Sì, diamine, sì. L'avrei permesso; avrei permesso al suo respiro di fondersi al il mio, alle sue dita di intrecciarsi tra i miei capelli, al suo stesso essere di invadere ciò che restava del mio, per quanto, lo percepivo, ormai si riduceva ad un mucchio di cocci tremanti, incapaci di tornare al loro posto, nell'originario equilibrio precario che a stento, prima di quel momento, ero riuscito a nascondere.
Sapevo di non aver bisogno di altro, e che lui, solo lui, avrebbe potuto colmare quel vuoto formato dal mio stesso stato, ormai ridotto ad una nube di confusioni ed incertezze quasi inesistenti. E sapevo che l'avrebbe fatto, che mi avrebbe aiutato, che appartenergli era, nel modo più assoluto, l'unica maniera per uscir vivo da quel dannato groviglio di emozioni che rischiava di soffocarmi da un momento all'altro, e che- se non avessi reagito in un qualche modo, e se lui non fosse stato lì con me-, certamente l'avrebbe fatto.


«Magnus.»
Ecco, ora l'avevo detto, e un sospiro di puro sollievo mi affiorò dalle labbra, quando finalmente i suoi occhi si illuminarono, nel sentirmi pronunciare il suo nome.

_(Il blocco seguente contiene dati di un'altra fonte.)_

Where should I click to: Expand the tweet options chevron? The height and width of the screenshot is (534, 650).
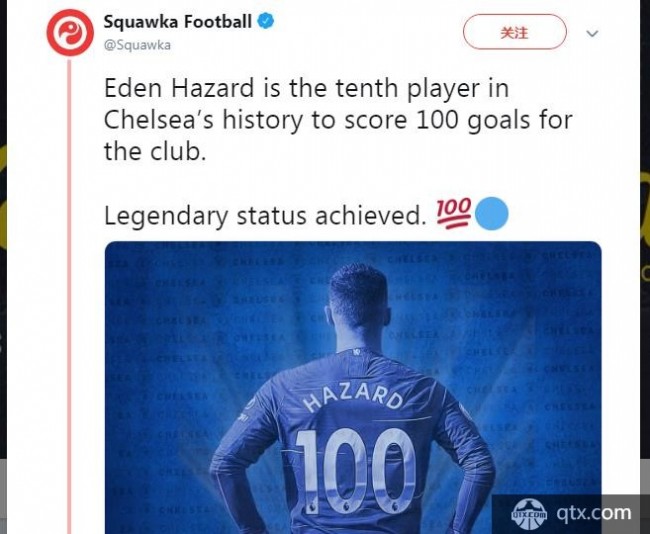point(592,33)
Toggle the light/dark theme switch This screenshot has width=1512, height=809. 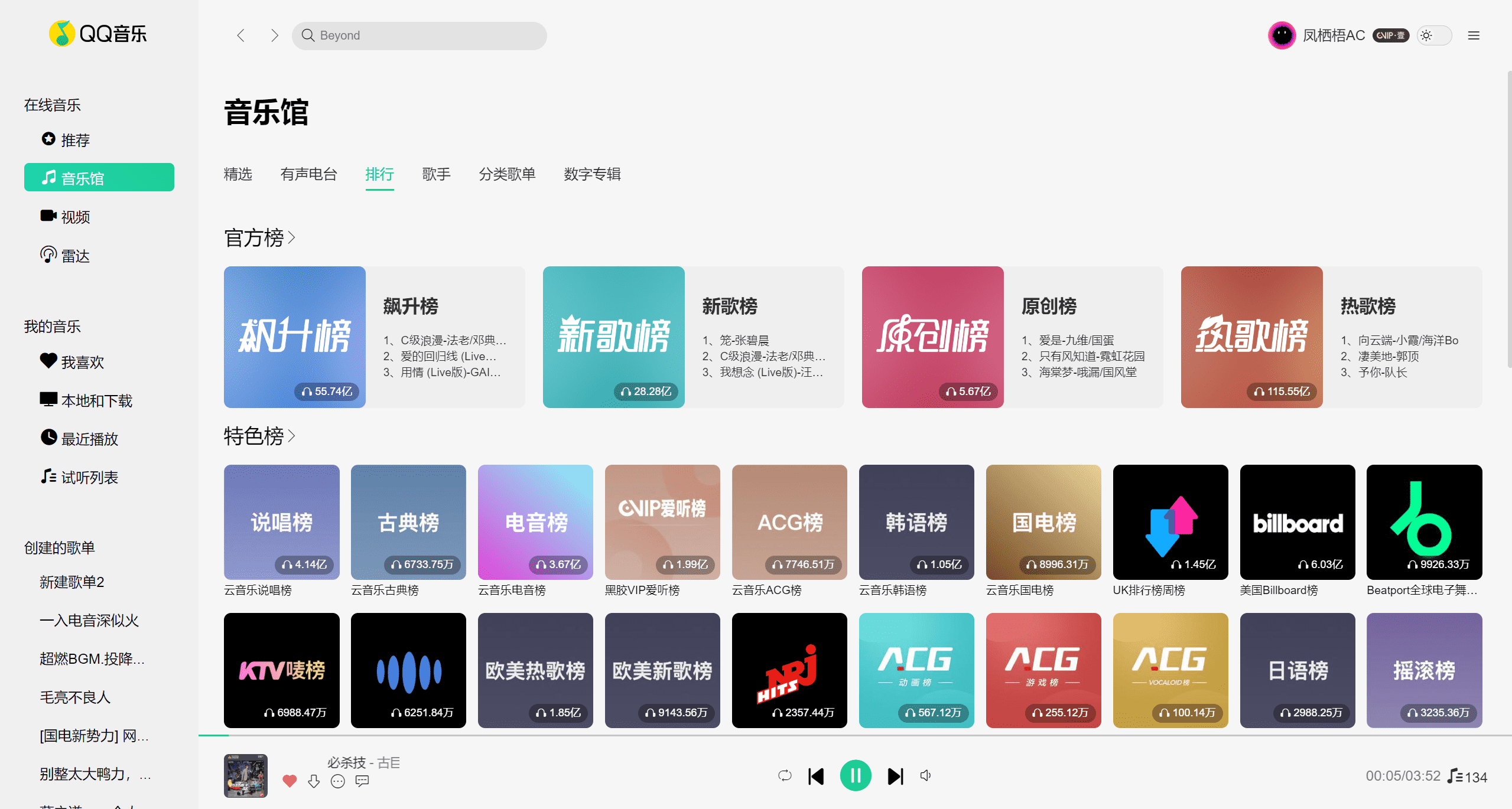(x=1434, y=35)
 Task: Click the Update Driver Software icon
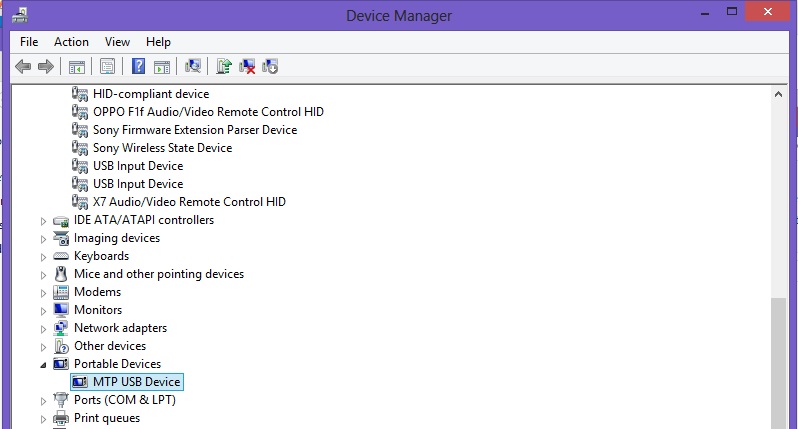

Ci guardammo, e nello stesso istante ebbi l'impulso di affondare ancor di più tra le sue braccia, così non aggiunsi altro, e capii che non ce n'era bisogno: il modo in cui lo stringevo a me, ed io mi stringevo a lui, fu del tutto necessario perché capisse ciò di cui avevo bisogno, ciò che gli chiedevo con tanta esigenza.
Deglutii, e respinsi qualsiasi dubbio, insicurezza, pressione che mi impedisse di abbandonarmi del tutto a lui, ed inspiegabilmente smisi di tremare all'istante.

Magnus. Le parole non dette, quelle che avevo ritenuto di troppo, mi riecheggiarono in testa, fievoli ma, in un modo che non riuscii a spiegarmi, meravigliosamente chiare.
Magnus Bane. Ti prego, ti prego.. fa che io ti appartenga.